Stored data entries
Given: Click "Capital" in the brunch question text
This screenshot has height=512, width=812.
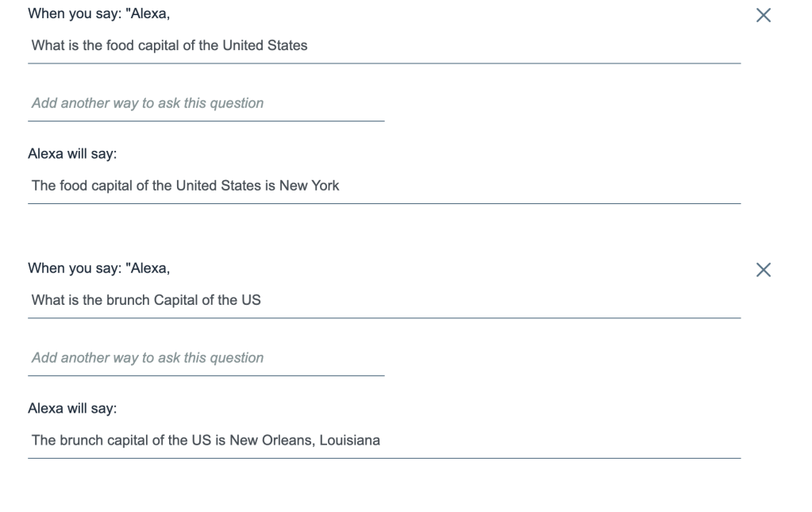Looking at the screenshot, I should tap(170, 301).
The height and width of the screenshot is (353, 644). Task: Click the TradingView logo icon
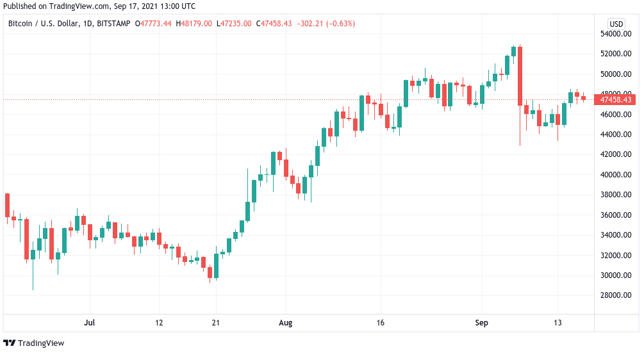pyautogui.click(x=10, y=343)
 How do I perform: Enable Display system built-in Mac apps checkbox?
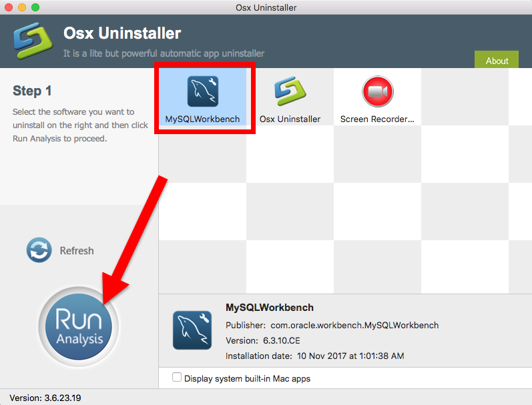(x=177, y=378)
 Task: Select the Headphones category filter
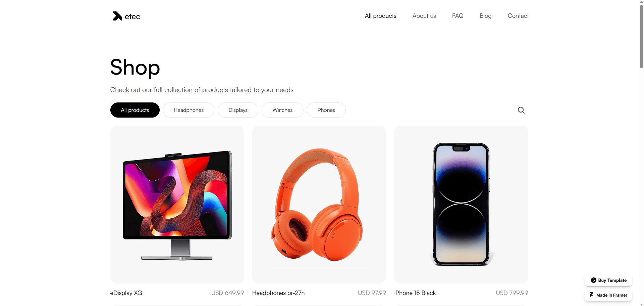189,110
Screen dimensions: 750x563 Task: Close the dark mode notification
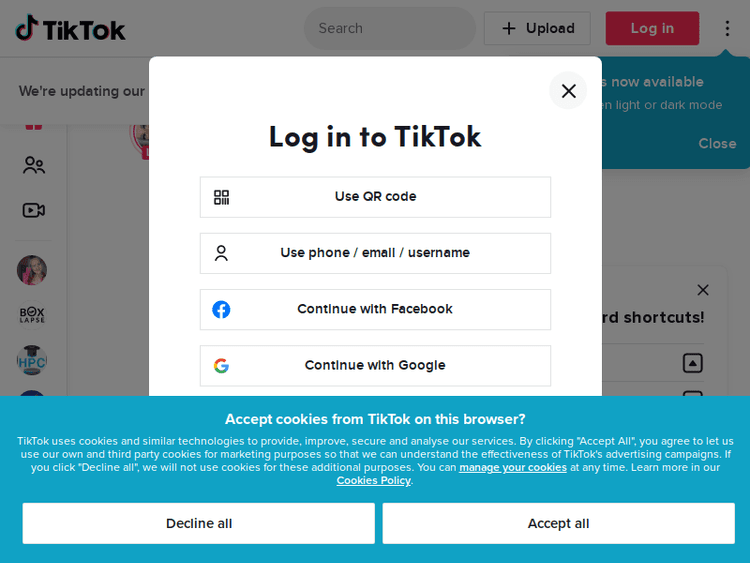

=== Problem ===
Starting with the line that contains "This screenshot has height=512, width=812.", print every line through the end of the data exactly as written; omit all pictures and add nothing else.

=== The completed task ===
This screenshot has height=512, width=812.
Looking at the screenshot, I should tap(170, 301).
The height and width of the screenshot is (353, 644). Task: Click the TradingView logo icon
pyautogui.click(x=10, y=343)
 How do I perform: Enable Display system built-in Mac apps checkbox?
(x=177, y=378)
 Task: Select the Headphones category filter
189,110
Screen dimensions: 750x563 Task: Close the dark mode notification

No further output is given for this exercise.